FANG+ correlation to 10-year U.S. Treasury yield (rolling 30-day)
Source: Bloomberg Finance, L.P., FS Investments, as of April 15, 2021. FANG+ represented by the NYSE FANG+ Index, a market cap-weighted index of Apple, Alphabet, Amazon, Facebook, Netflix and Microsoft.
- While fixed income investments have been front and center for many investors concerned about the impact of rising interest rates, equity markets have also felt rates’ impact.
- Headline returns for the S&P 500, of course, remain strong. Yet market leadership this year has been a mirror image of last, when tech was a clear leader, as growth-oriented technology names have underperformed amid today’s higher interest rate environment.
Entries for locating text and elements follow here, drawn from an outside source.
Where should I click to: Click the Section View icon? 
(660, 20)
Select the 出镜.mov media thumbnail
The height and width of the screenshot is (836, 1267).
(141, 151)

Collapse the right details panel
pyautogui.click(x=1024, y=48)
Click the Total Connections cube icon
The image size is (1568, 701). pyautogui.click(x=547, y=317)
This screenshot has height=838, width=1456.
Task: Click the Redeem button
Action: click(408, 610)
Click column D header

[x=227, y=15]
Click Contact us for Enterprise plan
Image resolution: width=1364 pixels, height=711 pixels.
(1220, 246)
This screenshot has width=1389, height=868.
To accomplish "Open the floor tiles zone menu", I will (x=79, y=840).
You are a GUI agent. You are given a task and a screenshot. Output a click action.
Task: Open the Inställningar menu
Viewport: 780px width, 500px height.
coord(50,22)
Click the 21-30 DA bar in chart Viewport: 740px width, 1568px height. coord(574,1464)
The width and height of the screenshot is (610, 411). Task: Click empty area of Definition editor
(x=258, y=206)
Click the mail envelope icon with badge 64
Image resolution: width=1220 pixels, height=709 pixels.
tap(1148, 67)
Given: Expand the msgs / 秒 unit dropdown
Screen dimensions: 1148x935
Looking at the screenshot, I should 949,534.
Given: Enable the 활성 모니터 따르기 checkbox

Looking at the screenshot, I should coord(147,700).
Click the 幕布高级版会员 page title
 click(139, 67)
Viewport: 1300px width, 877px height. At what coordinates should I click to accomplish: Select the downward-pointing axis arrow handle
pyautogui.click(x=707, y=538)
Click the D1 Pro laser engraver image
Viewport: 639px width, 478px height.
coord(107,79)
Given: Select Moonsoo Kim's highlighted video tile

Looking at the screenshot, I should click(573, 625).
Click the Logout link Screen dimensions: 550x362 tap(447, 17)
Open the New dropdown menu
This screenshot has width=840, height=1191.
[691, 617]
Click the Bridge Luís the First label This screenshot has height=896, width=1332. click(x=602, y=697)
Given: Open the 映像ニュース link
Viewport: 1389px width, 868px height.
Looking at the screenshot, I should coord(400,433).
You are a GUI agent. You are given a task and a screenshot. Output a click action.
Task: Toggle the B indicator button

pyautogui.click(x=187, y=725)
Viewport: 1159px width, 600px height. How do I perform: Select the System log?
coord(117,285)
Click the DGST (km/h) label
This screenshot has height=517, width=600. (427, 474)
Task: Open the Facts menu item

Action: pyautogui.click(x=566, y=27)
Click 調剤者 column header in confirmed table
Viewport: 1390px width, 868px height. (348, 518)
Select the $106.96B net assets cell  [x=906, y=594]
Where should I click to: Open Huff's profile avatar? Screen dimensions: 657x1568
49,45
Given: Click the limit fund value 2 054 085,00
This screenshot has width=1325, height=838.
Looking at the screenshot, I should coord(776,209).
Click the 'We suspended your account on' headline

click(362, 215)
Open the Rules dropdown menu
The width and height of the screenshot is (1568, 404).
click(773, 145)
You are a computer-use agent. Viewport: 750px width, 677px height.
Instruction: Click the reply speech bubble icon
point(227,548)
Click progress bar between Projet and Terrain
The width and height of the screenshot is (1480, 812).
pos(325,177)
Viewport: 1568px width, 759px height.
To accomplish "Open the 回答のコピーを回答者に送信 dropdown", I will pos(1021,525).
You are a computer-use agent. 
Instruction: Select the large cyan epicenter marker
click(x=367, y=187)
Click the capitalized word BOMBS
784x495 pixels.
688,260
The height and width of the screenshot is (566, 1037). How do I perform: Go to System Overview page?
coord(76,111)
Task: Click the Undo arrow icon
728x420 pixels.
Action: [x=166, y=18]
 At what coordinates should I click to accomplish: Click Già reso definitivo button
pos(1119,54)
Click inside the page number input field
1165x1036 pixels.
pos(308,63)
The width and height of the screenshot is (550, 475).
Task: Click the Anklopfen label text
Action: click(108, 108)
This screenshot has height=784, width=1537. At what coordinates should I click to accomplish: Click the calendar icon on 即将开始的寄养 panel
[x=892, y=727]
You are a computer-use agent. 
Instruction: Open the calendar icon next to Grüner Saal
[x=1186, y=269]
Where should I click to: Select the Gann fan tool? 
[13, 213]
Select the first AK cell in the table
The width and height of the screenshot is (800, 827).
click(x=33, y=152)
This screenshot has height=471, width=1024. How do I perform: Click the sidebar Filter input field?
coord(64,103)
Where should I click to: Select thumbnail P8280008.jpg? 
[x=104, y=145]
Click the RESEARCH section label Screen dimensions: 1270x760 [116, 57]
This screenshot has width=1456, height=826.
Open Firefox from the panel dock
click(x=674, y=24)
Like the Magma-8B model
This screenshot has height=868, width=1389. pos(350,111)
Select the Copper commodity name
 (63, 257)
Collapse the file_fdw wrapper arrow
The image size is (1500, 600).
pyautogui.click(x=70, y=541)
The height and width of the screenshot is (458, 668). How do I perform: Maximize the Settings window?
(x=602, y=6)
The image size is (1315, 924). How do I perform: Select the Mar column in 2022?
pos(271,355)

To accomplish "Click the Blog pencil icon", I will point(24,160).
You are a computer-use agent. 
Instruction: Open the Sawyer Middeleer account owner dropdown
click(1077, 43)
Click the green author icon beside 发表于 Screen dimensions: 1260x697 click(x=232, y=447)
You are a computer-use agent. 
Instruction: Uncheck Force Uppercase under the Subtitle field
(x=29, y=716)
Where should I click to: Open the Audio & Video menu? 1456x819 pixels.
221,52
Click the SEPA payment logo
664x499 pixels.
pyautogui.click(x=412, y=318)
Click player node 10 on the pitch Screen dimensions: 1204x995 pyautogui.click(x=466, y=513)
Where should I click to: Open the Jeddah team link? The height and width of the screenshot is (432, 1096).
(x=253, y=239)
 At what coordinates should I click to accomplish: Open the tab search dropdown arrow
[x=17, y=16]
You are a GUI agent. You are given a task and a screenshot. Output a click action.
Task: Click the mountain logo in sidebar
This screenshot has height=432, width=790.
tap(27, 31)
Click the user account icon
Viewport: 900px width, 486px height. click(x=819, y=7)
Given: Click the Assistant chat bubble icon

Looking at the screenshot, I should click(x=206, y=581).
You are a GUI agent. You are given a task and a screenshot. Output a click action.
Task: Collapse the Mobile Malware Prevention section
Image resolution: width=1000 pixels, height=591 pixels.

- Put another way: Markets are still strong, but tech stocks have shown a sense of fragility in recent months as interest rates have risen.
- The chart shows FANG+ stocks’ correlation to the 10-year U.S. Treasury yield.1 The correlation remained mostly positive into November 2020, meaning FANG+ stocks rose along with the 10-year yield.
- As rates have since begun to climb more sharply, however, this correlation has turned increasingly negative—that is, FANG+ stock prices fell as rates jumped.
- While the speed and direction of future interest rate moves remain up for debate—rates have settled in April, for example, prompting tech to outperform again—their impact on growth stocks in general and large-cap tech stocks in particular has been notable.
- With this in mind, active investment strategies that allow for significant flexibility between growth-value and cyclical-defensive stocks may offer investors the potential to take advantage of rapidly changing market conditions.